[Stored data]
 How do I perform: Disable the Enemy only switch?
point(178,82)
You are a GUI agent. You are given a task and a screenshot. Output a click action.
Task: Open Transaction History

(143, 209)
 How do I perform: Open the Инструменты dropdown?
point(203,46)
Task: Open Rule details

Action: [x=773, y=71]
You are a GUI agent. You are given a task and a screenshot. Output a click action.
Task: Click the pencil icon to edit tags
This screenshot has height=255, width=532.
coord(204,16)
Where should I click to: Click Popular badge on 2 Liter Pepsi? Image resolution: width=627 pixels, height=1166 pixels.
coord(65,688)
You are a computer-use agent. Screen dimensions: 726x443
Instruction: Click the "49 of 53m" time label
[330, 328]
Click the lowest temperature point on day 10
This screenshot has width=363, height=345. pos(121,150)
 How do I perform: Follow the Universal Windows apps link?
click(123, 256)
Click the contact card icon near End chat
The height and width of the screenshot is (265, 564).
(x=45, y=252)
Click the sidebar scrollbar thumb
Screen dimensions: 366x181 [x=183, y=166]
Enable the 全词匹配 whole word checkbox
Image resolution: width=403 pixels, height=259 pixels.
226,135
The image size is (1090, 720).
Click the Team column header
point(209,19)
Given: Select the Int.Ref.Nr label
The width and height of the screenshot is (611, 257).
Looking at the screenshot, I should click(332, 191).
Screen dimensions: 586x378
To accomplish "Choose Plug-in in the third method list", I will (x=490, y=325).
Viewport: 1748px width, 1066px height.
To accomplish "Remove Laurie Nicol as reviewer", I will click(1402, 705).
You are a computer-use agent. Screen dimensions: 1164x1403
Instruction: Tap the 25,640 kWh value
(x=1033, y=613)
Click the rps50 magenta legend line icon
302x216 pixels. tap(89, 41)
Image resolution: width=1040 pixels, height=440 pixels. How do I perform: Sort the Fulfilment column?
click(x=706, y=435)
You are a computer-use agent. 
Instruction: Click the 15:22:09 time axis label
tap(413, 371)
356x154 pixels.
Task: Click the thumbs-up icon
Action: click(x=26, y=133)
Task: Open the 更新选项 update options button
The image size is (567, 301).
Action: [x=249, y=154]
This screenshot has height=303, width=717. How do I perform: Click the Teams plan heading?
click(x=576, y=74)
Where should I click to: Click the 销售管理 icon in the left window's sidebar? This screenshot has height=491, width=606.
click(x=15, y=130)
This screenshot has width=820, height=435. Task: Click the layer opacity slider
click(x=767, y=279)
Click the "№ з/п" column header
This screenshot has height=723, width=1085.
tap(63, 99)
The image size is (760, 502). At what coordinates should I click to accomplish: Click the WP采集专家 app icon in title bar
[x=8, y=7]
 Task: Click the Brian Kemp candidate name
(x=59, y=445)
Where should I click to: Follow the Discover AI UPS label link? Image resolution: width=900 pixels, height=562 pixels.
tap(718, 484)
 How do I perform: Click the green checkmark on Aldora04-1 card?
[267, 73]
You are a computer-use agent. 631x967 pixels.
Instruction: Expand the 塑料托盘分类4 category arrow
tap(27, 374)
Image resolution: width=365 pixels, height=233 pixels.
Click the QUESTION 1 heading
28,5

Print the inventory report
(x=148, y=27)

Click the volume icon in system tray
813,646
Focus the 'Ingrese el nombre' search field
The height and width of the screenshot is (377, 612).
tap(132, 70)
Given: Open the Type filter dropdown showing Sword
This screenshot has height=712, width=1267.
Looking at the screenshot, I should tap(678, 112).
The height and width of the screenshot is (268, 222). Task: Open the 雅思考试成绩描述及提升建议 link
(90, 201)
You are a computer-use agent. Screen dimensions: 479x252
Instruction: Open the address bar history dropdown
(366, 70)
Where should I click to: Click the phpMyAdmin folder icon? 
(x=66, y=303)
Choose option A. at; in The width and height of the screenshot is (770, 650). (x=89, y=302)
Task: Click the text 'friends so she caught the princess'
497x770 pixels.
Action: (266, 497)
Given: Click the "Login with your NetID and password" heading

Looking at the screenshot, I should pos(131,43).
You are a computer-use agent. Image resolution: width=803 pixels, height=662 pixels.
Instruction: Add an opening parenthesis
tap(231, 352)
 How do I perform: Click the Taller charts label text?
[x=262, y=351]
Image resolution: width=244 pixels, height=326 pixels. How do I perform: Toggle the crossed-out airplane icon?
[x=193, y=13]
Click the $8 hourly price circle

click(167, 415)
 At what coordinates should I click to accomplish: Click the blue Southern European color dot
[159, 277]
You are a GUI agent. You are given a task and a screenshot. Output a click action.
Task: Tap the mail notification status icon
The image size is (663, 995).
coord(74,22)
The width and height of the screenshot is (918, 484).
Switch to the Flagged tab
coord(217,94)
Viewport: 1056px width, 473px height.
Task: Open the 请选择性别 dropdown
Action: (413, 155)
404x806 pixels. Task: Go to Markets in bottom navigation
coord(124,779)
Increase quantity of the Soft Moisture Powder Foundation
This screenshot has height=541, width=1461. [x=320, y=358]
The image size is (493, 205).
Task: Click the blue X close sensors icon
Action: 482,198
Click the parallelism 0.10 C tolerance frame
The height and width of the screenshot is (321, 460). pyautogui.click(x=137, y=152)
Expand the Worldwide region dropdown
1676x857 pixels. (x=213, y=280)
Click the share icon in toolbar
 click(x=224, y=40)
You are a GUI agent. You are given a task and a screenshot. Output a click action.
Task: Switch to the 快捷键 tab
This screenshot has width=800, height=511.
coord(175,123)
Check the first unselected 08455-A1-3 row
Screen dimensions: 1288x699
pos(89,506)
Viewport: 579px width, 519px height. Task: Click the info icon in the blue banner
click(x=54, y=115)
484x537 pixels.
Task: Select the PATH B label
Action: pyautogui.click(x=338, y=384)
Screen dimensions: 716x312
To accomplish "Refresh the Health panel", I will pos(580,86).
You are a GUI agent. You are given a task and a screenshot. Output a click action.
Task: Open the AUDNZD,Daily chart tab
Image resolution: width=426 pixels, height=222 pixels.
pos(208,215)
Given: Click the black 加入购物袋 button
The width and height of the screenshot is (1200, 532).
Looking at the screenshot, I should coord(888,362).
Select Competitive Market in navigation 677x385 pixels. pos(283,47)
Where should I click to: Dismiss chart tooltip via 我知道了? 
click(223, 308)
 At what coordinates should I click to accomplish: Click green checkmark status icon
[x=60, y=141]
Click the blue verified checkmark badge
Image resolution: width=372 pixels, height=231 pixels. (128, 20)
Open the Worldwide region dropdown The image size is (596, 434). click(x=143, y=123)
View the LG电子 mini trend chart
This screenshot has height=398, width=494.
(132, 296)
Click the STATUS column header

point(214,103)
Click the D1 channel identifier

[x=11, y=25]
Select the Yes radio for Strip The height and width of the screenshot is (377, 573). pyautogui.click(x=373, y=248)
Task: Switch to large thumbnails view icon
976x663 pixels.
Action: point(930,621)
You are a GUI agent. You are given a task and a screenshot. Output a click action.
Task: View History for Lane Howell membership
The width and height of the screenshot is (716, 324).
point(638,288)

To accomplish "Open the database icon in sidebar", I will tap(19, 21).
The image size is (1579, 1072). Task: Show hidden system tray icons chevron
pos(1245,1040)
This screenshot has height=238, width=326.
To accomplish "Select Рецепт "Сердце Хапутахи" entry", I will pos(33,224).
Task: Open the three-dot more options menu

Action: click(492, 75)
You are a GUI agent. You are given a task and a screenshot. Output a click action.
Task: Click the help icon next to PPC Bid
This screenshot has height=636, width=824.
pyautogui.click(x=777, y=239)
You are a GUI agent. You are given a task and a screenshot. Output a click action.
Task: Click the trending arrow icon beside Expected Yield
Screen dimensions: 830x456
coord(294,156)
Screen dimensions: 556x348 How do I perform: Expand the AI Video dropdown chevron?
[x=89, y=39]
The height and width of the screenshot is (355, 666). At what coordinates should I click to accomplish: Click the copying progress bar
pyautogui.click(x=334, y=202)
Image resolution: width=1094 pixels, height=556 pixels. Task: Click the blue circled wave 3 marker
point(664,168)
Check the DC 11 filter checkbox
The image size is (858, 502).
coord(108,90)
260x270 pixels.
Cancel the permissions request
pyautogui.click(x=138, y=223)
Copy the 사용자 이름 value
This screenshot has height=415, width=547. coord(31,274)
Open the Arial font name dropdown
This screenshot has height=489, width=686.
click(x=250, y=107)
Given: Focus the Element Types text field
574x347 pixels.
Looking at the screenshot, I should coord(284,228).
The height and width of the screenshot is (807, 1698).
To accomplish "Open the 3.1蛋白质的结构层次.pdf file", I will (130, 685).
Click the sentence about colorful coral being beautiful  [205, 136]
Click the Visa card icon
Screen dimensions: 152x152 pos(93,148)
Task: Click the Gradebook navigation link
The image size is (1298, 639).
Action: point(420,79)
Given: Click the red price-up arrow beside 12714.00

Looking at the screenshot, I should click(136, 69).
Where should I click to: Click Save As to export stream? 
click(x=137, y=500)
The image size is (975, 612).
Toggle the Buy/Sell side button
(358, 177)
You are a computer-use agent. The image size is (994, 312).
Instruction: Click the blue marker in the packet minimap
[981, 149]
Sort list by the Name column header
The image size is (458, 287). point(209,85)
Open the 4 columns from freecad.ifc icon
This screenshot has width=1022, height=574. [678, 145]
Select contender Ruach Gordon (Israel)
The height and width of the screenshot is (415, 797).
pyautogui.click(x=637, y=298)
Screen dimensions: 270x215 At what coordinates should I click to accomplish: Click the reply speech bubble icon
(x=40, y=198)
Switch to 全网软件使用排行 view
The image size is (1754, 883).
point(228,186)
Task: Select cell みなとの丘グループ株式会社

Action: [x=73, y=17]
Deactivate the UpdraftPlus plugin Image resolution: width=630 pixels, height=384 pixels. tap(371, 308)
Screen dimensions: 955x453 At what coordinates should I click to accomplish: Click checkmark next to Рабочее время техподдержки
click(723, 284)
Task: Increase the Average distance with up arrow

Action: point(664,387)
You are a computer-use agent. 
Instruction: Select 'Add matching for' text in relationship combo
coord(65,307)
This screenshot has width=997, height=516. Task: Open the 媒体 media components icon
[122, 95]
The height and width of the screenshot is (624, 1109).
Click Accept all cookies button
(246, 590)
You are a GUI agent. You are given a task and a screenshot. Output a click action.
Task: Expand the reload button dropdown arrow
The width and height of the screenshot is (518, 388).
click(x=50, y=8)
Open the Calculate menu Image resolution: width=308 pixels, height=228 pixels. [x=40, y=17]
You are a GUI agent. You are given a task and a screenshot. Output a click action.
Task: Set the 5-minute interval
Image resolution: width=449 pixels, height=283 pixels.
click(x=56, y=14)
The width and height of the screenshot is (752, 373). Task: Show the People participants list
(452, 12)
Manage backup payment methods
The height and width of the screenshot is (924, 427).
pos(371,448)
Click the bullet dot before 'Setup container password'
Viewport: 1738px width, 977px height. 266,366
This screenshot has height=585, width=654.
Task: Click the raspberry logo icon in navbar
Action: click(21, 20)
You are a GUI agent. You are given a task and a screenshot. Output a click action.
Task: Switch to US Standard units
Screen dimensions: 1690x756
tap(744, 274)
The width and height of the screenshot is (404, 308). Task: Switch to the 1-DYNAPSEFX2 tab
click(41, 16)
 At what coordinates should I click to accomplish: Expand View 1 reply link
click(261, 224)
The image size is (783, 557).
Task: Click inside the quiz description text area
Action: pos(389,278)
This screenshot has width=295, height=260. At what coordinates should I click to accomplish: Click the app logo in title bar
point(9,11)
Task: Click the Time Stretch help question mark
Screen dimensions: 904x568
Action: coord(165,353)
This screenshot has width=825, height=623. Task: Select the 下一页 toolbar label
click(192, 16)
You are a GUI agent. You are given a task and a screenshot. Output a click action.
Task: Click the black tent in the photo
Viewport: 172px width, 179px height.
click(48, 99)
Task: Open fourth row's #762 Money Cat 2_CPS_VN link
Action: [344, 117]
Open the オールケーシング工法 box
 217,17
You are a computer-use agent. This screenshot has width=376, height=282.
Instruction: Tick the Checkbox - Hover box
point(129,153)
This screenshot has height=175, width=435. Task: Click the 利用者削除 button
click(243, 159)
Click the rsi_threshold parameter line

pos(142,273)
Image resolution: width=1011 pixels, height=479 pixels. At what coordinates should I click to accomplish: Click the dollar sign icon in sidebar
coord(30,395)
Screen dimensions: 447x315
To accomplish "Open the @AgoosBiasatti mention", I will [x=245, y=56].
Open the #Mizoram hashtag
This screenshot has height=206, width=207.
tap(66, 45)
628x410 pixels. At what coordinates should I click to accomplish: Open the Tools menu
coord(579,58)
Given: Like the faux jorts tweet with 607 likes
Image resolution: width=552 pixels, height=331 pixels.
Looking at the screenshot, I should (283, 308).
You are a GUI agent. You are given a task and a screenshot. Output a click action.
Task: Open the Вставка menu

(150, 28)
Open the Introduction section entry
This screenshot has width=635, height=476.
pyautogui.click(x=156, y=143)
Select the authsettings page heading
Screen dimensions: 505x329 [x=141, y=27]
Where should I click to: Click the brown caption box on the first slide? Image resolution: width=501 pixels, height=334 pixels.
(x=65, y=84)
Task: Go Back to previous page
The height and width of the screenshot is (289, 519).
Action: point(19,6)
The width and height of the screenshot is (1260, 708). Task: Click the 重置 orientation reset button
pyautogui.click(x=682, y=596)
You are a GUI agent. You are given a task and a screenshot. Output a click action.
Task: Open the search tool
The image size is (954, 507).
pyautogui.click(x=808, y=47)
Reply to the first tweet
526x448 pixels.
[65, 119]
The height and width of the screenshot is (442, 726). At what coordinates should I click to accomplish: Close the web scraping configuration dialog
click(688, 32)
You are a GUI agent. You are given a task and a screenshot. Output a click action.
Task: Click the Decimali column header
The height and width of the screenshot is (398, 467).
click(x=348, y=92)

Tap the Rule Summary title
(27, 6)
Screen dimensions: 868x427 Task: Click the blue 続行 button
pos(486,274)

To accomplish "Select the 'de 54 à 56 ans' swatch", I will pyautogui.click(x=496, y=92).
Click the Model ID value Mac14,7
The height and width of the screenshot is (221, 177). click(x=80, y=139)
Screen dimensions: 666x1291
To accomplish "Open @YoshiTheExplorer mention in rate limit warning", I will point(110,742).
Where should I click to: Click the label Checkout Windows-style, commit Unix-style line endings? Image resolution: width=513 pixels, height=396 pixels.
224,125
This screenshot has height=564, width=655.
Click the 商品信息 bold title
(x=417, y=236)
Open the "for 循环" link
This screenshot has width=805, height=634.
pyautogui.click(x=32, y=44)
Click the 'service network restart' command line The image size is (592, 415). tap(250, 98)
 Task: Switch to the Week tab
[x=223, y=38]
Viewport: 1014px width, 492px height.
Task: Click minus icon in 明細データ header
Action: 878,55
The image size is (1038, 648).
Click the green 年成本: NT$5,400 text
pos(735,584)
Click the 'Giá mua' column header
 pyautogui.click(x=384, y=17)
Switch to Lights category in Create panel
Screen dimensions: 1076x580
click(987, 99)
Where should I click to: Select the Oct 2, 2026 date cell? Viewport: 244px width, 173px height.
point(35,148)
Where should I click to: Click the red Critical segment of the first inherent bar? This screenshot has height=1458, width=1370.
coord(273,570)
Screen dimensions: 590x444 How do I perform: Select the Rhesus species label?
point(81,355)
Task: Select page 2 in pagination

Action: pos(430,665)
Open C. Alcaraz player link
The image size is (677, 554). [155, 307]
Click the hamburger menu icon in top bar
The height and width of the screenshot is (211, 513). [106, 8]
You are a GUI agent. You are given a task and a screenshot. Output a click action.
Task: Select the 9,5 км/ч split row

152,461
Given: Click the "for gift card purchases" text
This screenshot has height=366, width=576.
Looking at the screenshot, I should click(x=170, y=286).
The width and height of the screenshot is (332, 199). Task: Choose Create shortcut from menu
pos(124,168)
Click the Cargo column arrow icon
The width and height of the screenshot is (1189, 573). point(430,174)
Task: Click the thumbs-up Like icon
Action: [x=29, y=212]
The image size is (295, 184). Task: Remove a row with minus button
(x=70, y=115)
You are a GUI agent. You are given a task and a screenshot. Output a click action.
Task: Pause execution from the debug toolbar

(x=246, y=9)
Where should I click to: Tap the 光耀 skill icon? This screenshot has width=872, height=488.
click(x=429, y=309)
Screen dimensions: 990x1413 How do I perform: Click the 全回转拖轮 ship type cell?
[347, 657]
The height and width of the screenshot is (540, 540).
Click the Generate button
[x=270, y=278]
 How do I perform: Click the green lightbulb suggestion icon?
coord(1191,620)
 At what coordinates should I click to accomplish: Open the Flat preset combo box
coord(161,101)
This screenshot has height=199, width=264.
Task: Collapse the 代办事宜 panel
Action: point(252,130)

THE PROBLEM →
Exactly how many lines of the data include the word "field"? Reply with that number only.

YOUR SOLUTION →
2